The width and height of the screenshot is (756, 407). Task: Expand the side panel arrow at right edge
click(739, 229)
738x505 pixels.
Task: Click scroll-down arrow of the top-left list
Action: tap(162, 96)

What is expected.
Copy the data above again, substituting "sidebar" for "side panel" and changing nothing else.

Solution.
The width and height of the screenshot is (756, 407). Task: Expand the sidebar arrow at right edge
click(739, 229)
738x505 pixels.
Task: Click scroll-down arrow of the top-left list
Action: tap(162, 96)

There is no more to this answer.